>>>>>
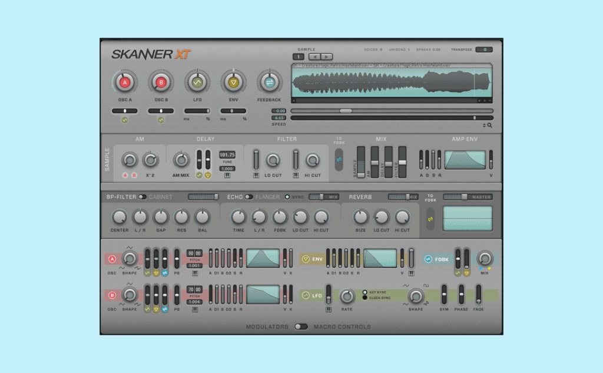Click the AMP ENV envelope display
Viewport: 603px width, 373px height.
[x=465, y=160]
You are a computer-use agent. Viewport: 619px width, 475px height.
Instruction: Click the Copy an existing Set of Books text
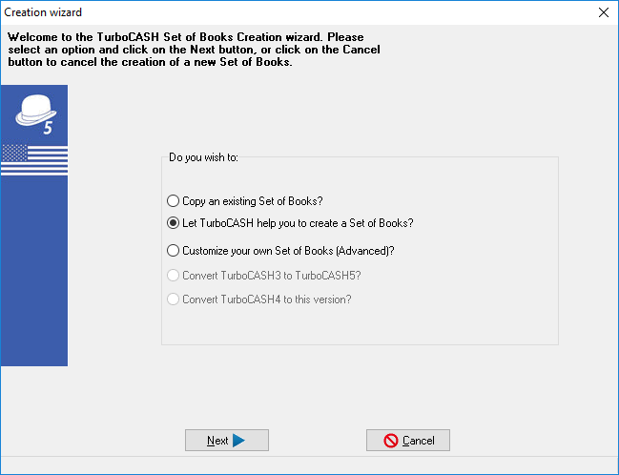coord(253,201)
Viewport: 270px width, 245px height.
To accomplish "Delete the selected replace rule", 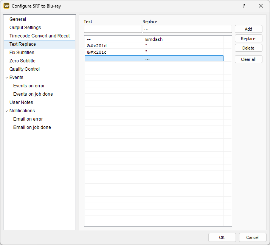I will 248,48.
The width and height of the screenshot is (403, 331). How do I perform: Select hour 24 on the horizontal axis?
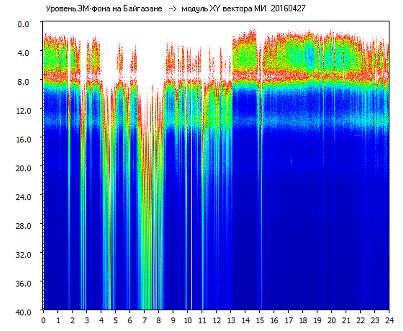point(389,320)
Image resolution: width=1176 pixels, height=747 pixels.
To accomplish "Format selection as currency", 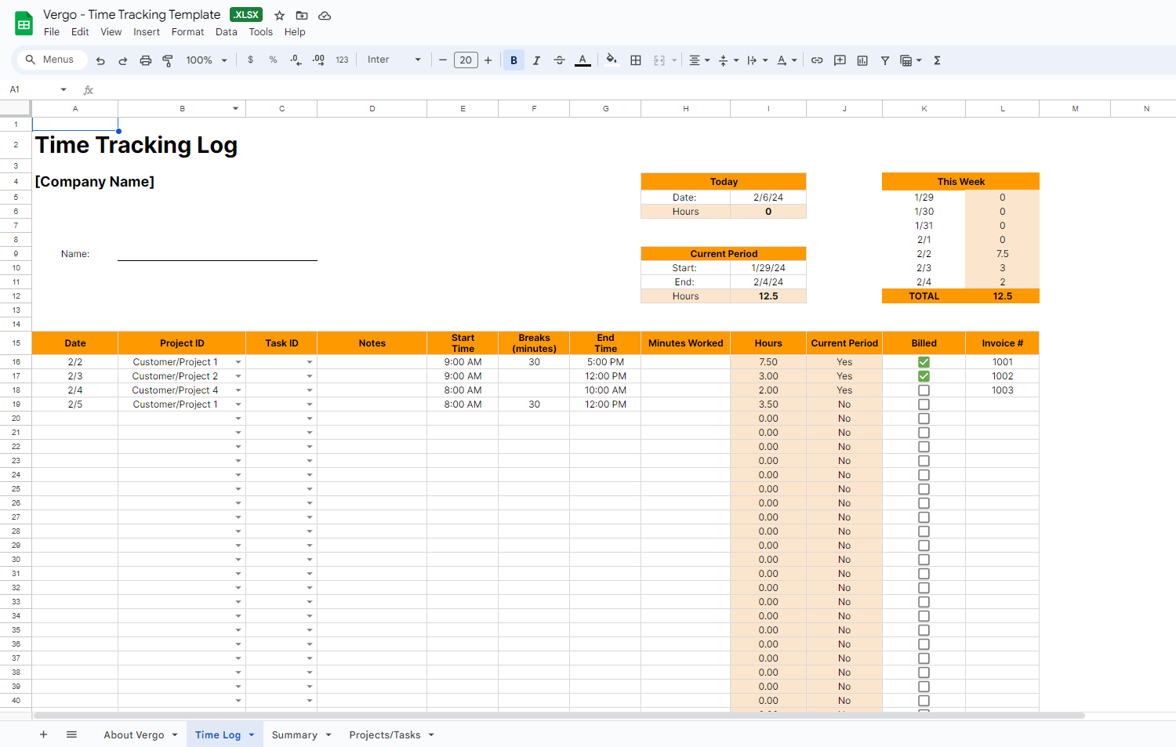I will [x=250, y=60].
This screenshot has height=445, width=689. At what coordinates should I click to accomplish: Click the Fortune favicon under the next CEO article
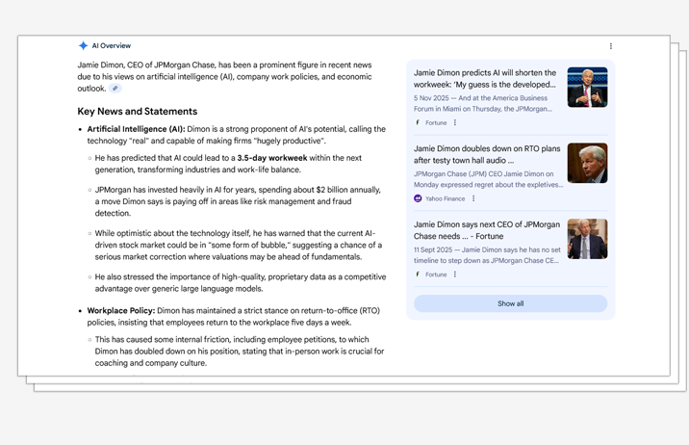click(418, 275)
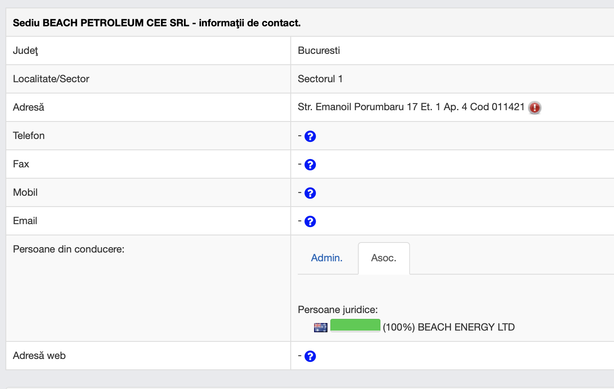Click the Persoane juridice heading
Screen dimensions: 614x389
(x=337, y=310)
<<<<<
Task to complete.
Reproduce exactly, and only, the part of the entries above that runs from the line with "This screenshot has" to the last line, both included. Pictures stay out.

Your solution.
This screenshot has height=445, width=689. At what coordinates should I click to accomplish: Click the Fortune favicon under the next CEO article
click(418, 275)
Click the Persoane juridice heading
Screen dimensions: 614x389
(x=337, y=310)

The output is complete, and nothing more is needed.